Russia to build outposts in Georgian zone
A convoy of flatbed trucks carrying badly needed food aid to beleaguered Georgians rumbled through a Russian checkpoint on Wednesday, waved past by soldiers who showed no signs of moving to fulfill their president's promise of a pullback within two days.
A top Russian general, meanwhile, said Russia plans to construct nearly a score of checkpoints to be manned by hundreds of soldiers in the so-called "security zone" around the border with South Ossetia, the Russian-backed Georgian separatist region that was the flashpoint of fighting this month that brought Russian troops deep into Georgia.
The cease-fire that calls for both sides to pull back to their pre-fighting positions allows Russia to maintain troops in a zone extending 4.3 miles (7 kilometers) into Georgia along the South Ossetian border.
Col. Gen. Anatoly Nogovitsyn, deputy head of the Russian general staff, told a briefing Wednesday that Russia will build a double line of checkpoints totaling 18 in the zone, with about 270 soldiers manning the posts in the front line.
The plans clearly show Russia aims to completely solidify control of South Ossetia. The province, for now, technically remains a part of Georgia, but Russia has said it will accept whatever South Ossetia's leaders decide about their future status — which is almost certain to be either a declaration of independence or a request to be incorporated into Russia.
The Igoeti checkpoint that the aid trucks passed through, about 30 miles (50 kilometers) west of the capital, Tbilisi, is one of the deepest penetrations made by Russian forces into Georgia after fighting broke out in South Ossetia nearly two weeks ago.
Russian President Dmitry Medvedev says his troops will complete their pullback moves by Friday, but few signs of movement have been seen other than the departure of a small portion of the troops who have held the strategic city of Gori, another 25 miles (40 kilometers) west of Igoeti.

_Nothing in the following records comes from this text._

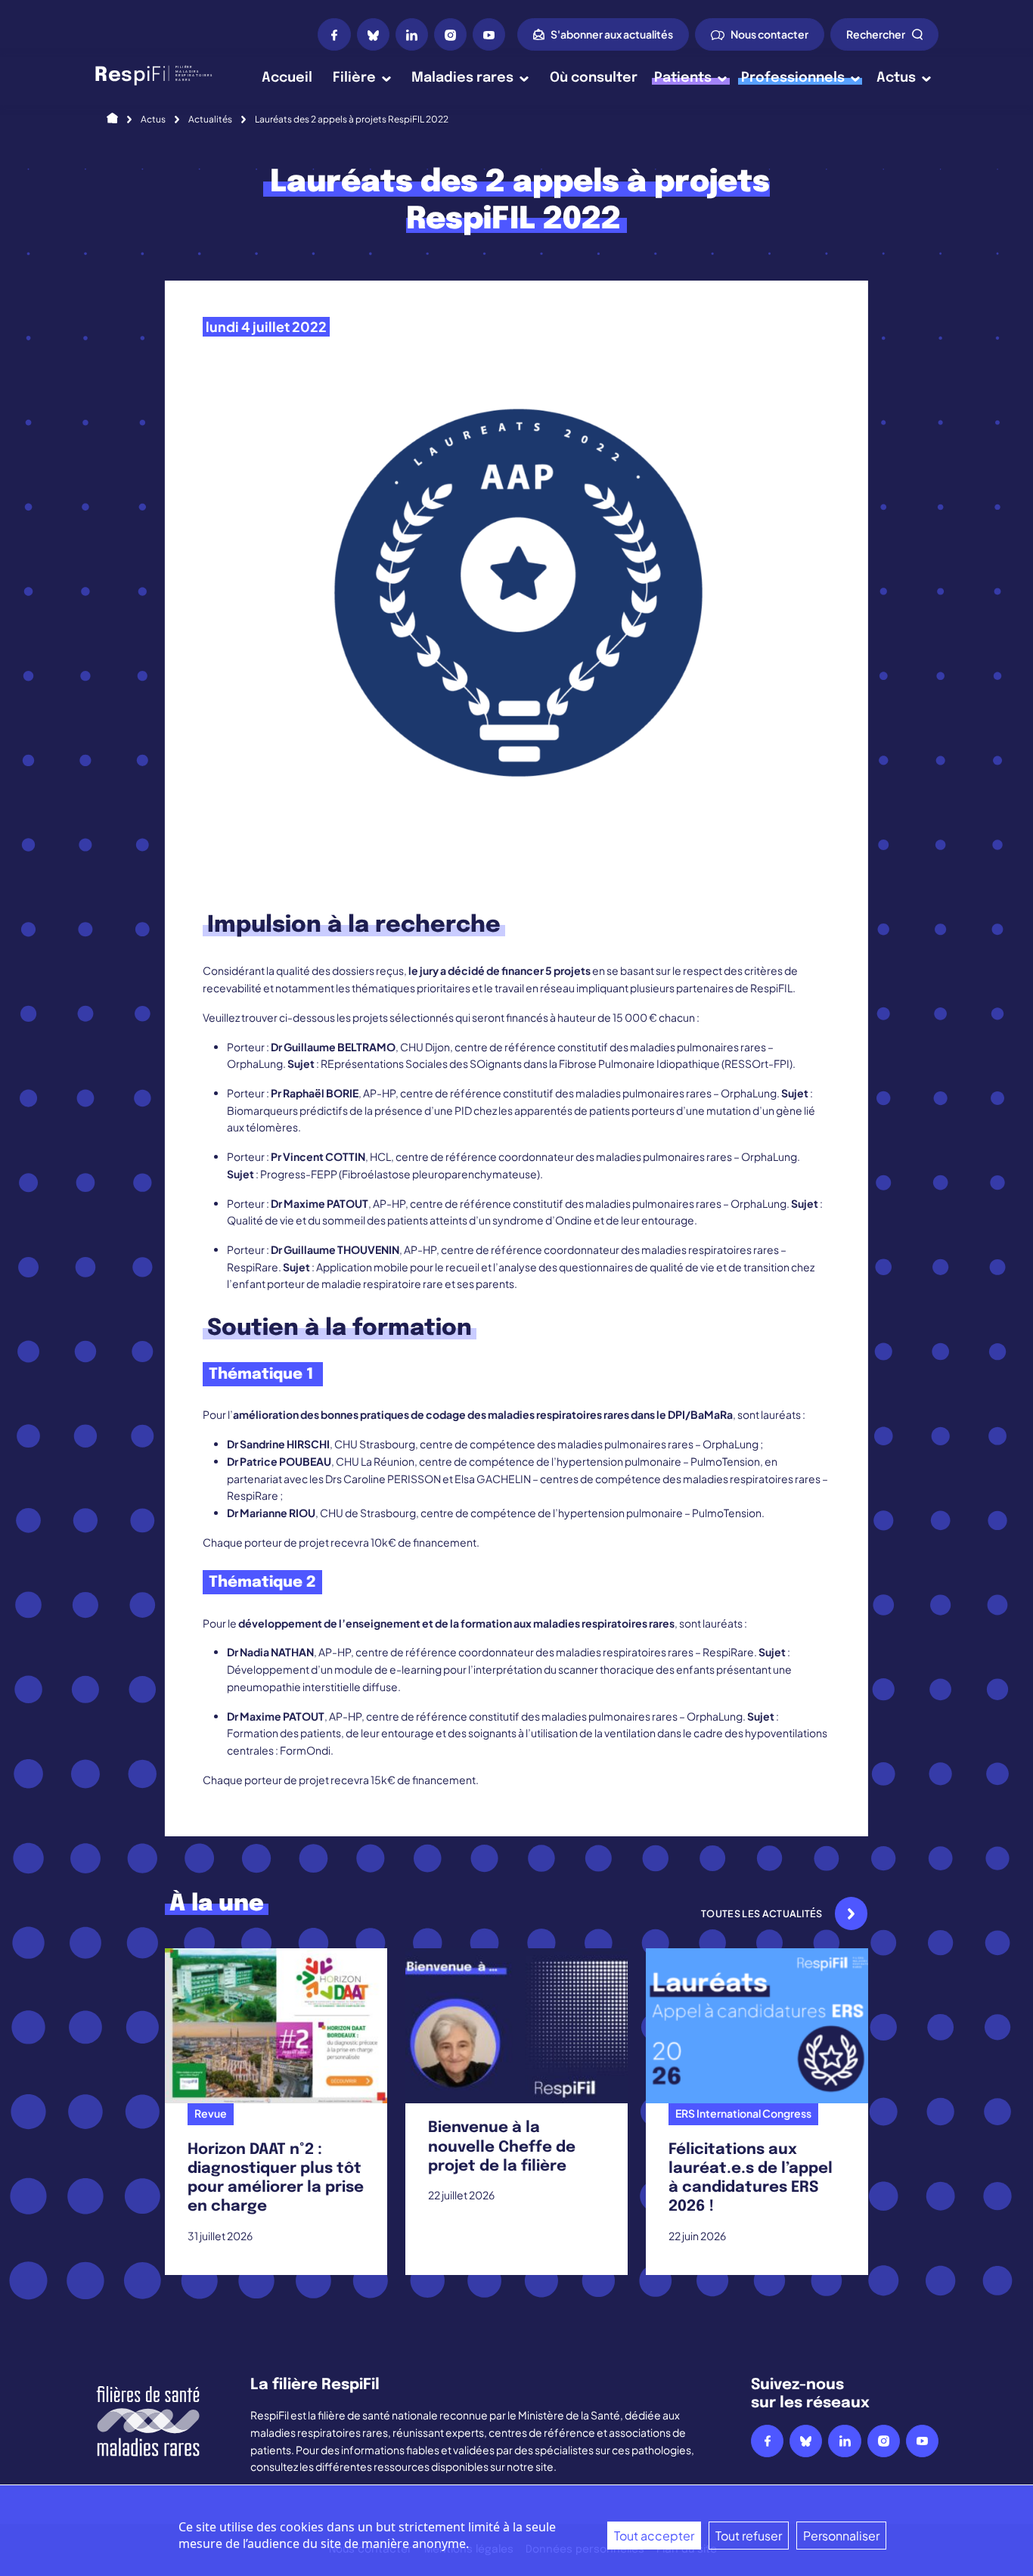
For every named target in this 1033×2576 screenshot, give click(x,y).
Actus (153, 119)
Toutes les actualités (762, 1913)
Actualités (210, 119)
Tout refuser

The Russian seizure of Gori and villages in the region has left thousands of people with scarce and uncertain food supplies. The nine flatbed trucks carrying aid from the World Food Program could bring them some small comfort for a few days.
The Russian forces in Georgia appear to be aiming to weaken Georgia's military before the pullout, through detentions and destruction.
On Tuesday, Russian forces drove out of the Black Sea port city of Poti in trucks and armored personnel carriers loaded with about 20 blindfolded and bound Georgian prisoners — identified by local officials as soldiers and police — and seized four U.S. Humvees. They reportedly were taken to a Russian-controlled military base nearby, and Georgian Interior Ministry spokesman Shota Utiashvili said Wednesday they still were being held.
Nogovitsyn, the Russian general, indicated his forces may not return the U.S. vehicles, which had been waiting at Poti to be shipped home after being used in recent U.S.-Georgia exercises.
Asked about U.S. demands that Russia return seized weaponry to the Georgian military, he said "we don't intend to give up trophies."
Georgian President Mikhail Saakashvili said Tuesday that Russia was not only flouting its withdrawal commitment but that its forces were "not losing time" in damaging Georgia by destroying infrastructure.
Georgian television showed footage of a tense standoff at a military training base in northwestern Georgia, where Russian troops tried to enter but were turned away by Georgian police. There was no violence, but the report said the Russians threatened to return and destroy the base if they were not allowed in.
The two nations did exchange 20 prisoners of war — 15 Georgians and five Russians, according to the head of Georgia's Security Council — in an effort to reduce tensions.
On the diplomatic front, NATO foreign ministers suspended their formal contacts with Russia as punishment. Secretary-General Jaap de Hoop Scheffer said "there can be no business as usual with Russia under present circumstances."
But the NATO allies, bowing to pressure from European nations that depend heavily on Russia for energy, stopped short of more severe penalties being pushed by the United States.
The Russian Ambassador to NATO, Dmitry Rogozin, dismissed the impact of the emergency meeting in Brussels, Belgium: "The mountain gave birth to a mouse."
Russian Foreign Minister Sergey Lavrov said NATO was trying to make a victim of Georgia's "criminal regime." Russia strongly opposes Georgia's desire for NATO membership.
Lavrov said Georgian troops needed to pull back to their permanent bases first. The U.N. Security Council also was holding emergency consultations on the conflict.
The White House made clear it expected Russia to move faster. "It didn't take them really three or four days to get into Georgia, and it really shouldn't take them three or four days to get out," spokesman Gordon Johndroe said.